Kanniga vs S.Shankar on 10 November, 2010
Author: R.S.Ramanathan
Bench: R.S.Ramanathan
IN THE HIGH COURT OF JUDICATURE AT MADRAS DATED : 10.11.2010 CORAM The Hon'ble Mr. Justice R.S.Ramanathan C.R.P.(P.D) Nos.1487 & 1488 of 2010 and M.P.No.1 of 2010 Kanniga ... Petitioner in both the C.R.Ps. Vs. S.Shankar ... Respondent inboth the C.R.Ps. Prayer in C.R.P.No.1487 of 2010: Civil Revision Petition filed under Article 227 of the Constitution of India as against the order dated 12.03.2010 passed in I.A.No.5137 of 2010 in O.S.NO.391 of 2010 on the file of the Learned VIII Assistant Judge, City Civil Court at Chennai. Prayer in C.R.P.No.1487 of 2010: Civil Revision Petition filed under Article 227 of the Constitution of India as against the plaint in O.S.NO.391 of 2010 pending on the file of the Learned VIII Assistant Judge, City Civil Court at Chennai and to strike off the same from the file of the City Civil Court by setting aside the entire proceedings of the Learned Judge in the suit as nullity. For Petitioner : Mr.K.M.Vijayan (Senior Counsel) for Mr.R.Manickavel For Respondent :Mr. T.R.Rajagopalan (Senior Counsel) for Mr. A.Anbarasan COMMON ORDER
The defendant in O.S.No.391 of 2010 on the file of the Learned VIIIth Assistant Judge City Civil Court, Chennai, is the revision petitioner in C.R.P.No.1488 of 2010. The defendant/respondent in I.A.No.5137 of 2010 in O.S.No.391 of 2010 on the file of the VIIIth Assistant Judge City Civil Court, Chennai, is the revision petitioner in C.R.P.No.1487 of 2010.

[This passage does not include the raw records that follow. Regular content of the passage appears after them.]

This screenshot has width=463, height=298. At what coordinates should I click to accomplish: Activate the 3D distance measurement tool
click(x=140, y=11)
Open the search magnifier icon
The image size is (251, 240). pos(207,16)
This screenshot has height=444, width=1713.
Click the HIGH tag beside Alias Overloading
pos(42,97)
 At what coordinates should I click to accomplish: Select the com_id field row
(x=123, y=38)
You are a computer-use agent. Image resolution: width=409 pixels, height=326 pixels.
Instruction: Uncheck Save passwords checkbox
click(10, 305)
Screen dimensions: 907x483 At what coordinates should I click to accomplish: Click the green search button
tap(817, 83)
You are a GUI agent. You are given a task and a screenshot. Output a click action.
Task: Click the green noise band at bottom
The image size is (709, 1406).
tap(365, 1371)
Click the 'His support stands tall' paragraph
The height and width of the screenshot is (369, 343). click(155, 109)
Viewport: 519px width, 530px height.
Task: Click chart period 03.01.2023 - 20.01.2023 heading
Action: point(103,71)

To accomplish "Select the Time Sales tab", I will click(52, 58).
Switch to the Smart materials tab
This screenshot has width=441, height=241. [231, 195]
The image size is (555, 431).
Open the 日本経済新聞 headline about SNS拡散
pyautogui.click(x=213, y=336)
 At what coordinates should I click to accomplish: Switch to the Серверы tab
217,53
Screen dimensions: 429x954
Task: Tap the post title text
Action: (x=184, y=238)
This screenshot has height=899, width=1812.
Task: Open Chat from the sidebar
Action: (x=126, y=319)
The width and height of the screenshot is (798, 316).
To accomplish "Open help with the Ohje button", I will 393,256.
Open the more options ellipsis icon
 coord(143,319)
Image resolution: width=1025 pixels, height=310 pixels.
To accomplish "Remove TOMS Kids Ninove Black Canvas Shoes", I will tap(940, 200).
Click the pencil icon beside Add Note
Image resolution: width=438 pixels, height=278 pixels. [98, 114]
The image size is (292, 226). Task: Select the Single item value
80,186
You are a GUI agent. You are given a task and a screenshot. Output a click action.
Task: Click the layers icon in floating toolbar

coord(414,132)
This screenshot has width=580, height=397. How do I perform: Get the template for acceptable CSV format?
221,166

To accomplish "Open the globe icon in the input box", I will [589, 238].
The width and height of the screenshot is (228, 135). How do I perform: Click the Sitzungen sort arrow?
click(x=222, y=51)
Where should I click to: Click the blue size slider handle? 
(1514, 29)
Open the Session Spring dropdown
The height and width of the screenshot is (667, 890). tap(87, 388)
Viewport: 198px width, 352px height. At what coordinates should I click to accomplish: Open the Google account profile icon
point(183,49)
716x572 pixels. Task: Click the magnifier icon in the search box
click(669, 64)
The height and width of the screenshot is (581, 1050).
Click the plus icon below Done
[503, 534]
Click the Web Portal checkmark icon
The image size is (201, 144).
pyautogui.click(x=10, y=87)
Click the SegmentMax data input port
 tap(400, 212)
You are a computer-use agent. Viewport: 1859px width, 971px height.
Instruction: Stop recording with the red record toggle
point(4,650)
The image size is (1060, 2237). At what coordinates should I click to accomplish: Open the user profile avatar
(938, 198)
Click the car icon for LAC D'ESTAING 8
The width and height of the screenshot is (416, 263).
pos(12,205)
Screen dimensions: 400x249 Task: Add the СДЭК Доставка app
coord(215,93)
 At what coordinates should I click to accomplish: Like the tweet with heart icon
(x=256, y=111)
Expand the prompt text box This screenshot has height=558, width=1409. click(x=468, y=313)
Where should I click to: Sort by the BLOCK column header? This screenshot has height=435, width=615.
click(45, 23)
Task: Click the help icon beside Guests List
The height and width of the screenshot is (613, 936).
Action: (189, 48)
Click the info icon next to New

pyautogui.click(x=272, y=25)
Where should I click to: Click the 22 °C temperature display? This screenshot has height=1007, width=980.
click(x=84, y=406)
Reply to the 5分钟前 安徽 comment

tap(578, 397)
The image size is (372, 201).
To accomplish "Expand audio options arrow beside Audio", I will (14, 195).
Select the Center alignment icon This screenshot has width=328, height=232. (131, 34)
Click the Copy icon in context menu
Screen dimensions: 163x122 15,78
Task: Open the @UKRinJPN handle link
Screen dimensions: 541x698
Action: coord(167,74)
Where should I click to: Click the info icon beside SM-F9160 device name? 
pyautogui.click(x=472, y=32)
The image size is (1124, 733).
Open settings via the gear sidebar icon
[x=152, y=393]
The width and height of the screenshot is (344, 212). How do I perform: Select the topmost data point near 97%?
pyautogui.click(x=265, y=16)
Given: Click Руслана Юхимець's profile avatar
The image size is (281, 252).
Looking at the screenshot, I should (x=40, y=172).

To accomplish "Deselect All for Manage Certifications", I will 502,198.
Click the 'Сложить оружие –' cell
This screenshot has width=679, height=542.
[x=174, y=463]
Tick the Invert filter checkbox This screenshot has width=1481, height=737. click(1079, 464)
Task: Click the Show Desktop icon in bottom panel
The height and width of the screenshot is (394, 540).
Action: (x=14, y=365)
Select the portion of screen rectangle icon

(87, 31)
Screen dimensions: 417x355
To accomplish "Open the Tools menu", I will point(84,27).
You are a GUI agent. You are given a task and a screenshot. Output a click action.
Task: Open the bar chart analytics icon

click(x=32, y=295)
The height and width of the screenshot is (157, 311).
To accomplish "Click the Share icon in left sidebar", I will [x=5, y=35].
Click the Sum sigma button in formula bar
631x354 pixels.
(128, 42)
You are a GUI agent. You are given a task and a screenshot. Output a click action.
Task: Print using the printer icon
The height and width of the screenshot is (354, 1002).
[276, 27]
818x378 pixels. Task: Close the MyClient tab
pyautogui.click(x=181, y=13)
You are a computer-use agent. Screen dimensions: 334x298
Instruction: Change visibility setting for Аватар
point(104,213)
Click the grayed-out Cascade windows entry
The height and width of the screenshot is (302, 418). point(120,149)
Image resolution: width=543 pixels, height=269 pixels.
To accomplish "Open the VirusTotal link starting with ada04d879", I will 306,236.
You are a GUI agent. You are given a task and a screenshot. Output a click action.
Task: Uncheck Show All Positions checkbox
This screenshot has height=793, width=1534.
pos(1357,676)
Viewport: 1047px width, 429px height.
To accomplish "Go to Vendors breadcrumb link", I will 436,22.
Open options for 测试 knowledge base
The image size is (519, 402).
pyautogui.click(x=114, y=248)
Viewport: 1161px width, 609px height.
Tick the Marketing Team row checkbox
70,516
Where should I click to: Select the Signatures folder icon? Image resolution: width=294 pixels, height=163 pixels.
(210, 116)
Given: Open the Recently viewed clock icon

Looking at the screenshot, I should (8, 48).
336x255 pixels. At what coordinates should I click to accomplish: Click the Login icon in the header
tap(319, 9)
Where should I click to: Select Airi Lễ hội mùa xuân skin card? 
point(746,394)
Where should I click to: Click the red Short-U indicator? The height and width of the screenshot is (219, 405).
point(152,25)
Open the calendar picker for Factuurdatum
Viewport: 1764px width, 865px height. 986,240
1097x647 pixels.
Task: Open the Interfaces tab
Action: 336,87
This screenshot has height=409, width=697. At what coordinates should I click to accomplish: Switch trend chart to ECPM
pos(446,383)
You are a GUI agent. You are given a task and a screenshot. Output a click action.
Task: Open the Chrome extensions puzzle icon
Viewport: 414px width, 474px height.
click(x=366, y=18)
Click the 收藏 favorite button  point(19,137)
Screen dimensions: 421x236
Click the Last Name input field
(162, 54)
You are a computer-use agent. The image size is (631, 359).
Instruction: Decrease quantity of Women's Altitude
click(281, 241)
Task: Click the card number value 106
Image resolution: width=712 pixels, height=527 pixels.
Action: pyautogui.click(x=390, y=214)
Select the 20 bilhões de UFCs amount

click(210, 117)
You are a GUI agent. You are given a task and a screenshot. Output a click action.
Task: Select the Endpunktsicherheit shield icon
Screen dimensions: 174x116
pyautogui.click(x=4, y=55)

2. The revision in C.R.P. No.1488 of 2010 has been filed under Article 227 of the Constitution of India to strike off the plaint in O.S.No.391 of 2010 pending on the file of the Learned VIIIth Assistant Judge, City Civil Court, Chennai and the revision in C.R.P.No.1487 of 2010 has been filed, as against the order passed in I.A.No.5137 of 2010 in O.S.No.391 of 2010, appointing an Advocate Commissioner to inspect the suit property. In the plaint in O.S.No.391 of 2010, the respondent/plaintiff stated that he has purchased the suit property under a registered sale deed dated 29.09.2006 from one Govindasamy, son of Murugan and as there was some correction in the sale deed, a rectification deed was also executed and registered on 10.01.2007 and from the date of the original sale deed, he is in possession of the suit property and he had applied for plan sanction for purpose of putting up construction and the plan was also sanctioned on 29.10.2008 and now, he has taken steps to put up construction in the suit property and the defendant/revision petitioner, who is the owner of the adjacent plot bearing plot No.17 attempts to encroach and trespass into the plaintiff's property and therefore, he filed a suit for injunction, restraining the revision petitioner from interfering with his peaceful possession and enjoyment of the property. The Schedule of property mentioned in the suit is a plot bearing Nos.17-A and 18-A, Sri Nagar Colony, Annex 1st Street, Kolathur, Chennai 99, comprised in Survey No.58/4 with specific boundaries ad measuring 4,785 sq.ft. This plaint is sought to be strike off by the revision petitioner for the following reasons:-
3. It is submitted by Mr.K.M.Vijayan, the learned Senior Counsel appearing for the revision petitioner that admittedly, the property in Survey No.58/4 in Kolathur, Chennai 99, was originally belonged to one Duraisamy Naidu, and the total extent of the property was 1 acre 40 cents and under a deed of settlement dated 27.08.1960, the said Duraisamy Naidu, settled the total extent in favour of his grand children, through his son Subramani Naidu and daughter-in-law Jayammal, giving his son and daughter-in-law, life estate over the property to be enjoyed by them for their lifetime, without any power of alienation. Though his son Subramani Naidu, was given only life estate, he has sold an extent of 31 cents out of the total extent of 1 acre 40 cents in favour of Arumaga Naickar and Sundari Ammal, by two different sale deeds dated 11.08.1967 and 12.09.1967. Thereafter, the said Sundari Ammal, has sold 31 cents to one Govindasamy , the vendor of the respondent herein under the sale deed dated 28.05.1981.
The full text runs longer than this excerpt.